このランの唇弁は上記のようにキノコの傘の裏面に似たところがある[10]。また、花弁が茶褐色系であり、時にキノコに似た匂いを発する。そのため、この花がキノコに擬態しており、腐植食性、あるいはキノコ食性の昆虫を誘引して、それらによって花粉媒介が行われるのではないかとの考えが1960年代から示唆されてきた。さらに菌食性の小型ハエ類がこの花に産卵しようとする際に、その背中に花粉塊を付着させるのだとの仮説も唱えられたことがある。
これに対し、エクアドルで D. lafleurii と D. felix を観察した結果、これらの花に訪れる昆虫の大部分がショウジョウバエ科のZygothrica 属の複数種であり、他にショウジョウバエ属のものなども少数ながら訪れ、それらの大部分は菌食性であり、特に白いキノコに集まるものであることが知られている。ハエは一つの花に一時間以上も滞在し、その花を防衛したり、その花被上などで羽を振動させたりといった独特の行動を互いに示し合う。これはこのハエがキノコの上で示す行動に似ている。ハエは交尾に至ることもあり、ただし産卵はしなかった。その過程でハエは唇弁の上の襞に導かれて髄柱の下に入り込み、この時に胸部背面に花粉塊が付着した。
1978年にマスデバリア属から分離独立されたものであり、現在では130種を超える種が記載されている[11]。マスデバリアとはごく近縁と考えられ、分子系統の観点からも、この両属はそれぞれに単系統であり、かつ両者が同一のクレードに属し、プレウロタリス亜連 Pleurothallidinae の中でも特に近縁であるとの結果が得られている。ただ一種、 D. xenos だけはマスデバリア属のクレードに入ってしまうが、これは両属の属間雑種の可能性があるという[12]。
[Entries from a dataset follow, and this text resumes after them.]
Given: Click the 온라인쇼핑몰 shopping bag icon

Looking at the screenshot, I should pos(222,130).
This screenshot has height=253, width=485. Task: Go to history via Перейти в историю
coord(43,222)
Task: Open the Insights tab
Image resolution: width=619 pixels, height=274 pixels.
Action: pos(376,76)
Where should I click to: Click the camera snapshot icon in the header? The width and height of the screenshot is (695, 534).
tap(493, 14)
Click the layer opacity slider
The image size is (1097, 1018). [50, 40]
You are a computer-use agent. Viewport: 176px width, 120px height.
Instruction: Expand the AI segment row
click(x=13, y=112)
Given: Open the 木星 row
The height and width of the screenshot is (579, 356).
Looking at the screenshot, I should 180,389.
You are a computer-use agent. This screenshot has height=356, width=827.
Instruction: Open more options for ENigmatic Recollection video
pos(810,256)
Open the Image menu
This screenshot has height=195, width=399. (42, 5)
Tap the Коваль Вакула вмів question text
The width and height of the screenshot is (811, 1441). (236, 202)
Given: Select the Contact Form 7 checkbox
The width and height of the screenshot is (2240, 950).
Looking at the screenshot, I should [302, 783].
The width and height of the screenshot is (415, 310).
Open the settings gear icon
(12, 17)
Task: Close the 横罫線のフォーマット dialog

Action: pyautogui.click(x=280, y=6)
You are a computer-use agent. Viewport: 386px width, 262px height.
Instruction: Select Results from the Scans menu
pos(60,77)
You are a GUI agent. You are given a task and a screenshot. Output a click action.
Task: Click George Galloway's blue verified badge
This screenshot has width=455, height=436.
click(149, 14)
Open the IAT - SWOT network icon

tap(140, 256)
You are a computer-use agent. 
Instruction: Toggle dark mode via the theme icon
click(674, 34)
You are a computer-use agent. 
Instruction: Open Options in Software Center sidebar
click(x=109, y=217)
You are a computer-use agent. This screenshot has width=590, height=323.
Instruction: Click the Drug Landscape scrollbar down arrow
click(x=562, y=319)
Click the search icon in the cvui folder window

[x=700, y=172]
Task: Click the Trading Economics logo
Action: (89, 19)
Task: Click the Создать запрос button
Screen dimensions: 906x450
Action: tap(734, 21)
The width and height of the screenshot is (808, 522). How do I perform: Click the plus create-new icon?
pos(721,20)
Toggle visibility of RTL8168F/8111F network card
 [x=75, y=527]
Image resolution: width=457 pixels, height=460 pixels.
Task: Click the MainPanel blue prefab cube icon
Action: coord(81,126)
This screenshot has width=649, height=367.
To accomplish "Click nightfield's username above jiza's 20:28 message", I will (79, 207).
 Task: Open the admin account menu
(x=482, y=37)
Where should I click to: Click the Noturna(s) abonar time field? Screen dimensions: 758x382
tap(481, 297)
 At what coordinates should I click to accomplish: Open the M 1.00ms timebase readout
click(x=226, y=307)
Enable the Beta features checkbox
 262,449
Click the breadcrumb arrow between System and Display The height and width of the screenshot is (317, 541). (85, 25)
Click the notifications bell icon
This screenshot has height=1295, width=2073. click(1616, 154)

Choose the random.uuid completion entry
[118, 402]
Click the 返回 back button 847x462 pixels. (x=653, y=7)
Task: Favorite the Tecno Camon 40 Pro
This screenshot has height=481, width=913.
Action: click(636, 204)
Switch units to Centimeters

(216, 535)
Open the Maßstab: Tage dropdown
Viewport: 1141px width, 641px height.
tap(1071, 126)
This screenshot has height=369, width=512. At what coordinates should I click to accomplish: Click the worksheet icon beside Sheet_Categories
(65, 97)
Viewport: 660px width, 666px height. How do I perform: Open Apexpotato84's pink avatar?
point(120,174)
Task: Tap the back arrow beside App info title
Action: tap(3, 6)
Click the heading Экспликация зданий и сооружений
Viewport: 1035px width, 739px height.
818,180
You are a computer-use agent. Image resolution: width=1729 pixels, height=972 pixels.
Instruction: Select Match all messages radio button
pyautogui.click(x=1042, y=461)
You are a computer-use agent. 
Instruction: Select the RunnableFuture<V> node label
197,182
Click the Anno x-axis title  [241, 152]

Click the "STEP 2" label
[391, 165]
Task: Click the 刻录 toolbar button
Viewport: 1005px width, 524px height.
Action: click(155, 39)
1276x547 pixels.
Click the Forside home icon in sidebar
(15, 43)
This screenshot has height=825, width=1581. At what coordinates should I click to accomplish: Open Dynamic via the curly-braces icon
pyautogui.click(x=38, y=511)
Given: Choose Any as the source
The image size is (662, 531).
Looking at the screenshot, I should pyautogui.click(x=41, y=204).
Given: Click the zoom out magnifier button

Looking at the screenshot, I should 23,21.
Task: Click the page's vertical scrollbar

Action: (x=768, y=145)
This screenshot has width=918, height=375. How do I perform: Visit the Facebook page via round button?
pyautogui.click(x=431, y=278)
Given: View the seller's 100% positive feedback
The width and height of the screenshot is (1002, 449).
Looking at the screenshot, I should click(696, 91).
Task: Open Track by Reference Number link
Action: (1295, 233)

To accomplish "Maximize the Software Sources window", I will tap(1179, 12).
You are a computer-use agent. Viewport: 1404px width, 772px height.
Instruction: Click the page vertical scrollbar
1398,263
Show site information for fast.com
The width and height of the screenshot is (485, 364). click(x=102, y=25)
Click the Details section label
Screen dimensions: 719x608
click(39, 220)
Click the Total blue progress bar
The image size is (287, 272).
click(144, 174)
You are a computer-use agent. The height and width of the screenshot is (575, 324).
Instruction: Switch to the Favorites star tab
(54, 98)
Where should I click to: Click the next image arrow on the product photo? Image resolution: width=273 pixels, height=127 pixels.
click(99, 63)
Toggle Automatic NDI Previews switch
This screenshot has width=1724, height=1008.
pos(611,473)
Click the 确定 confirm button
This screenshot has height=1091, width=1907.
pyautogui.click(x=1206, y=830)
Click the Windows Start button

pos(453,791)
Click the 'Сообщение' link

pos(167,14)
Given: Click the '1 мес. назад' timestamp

洋ランとして栽培されることもあるが、普及してはおらず、マニアックな蒐集の対象である。略称は Drac. である。特異な形ではあるが、彩りに乏しく、一般的な鑑賞価値は高くない。また高地の雲霧林に生育するものであるだけに、いわゆるクールタイプであり、日本の平地では夏の暑さへの対策が必要である。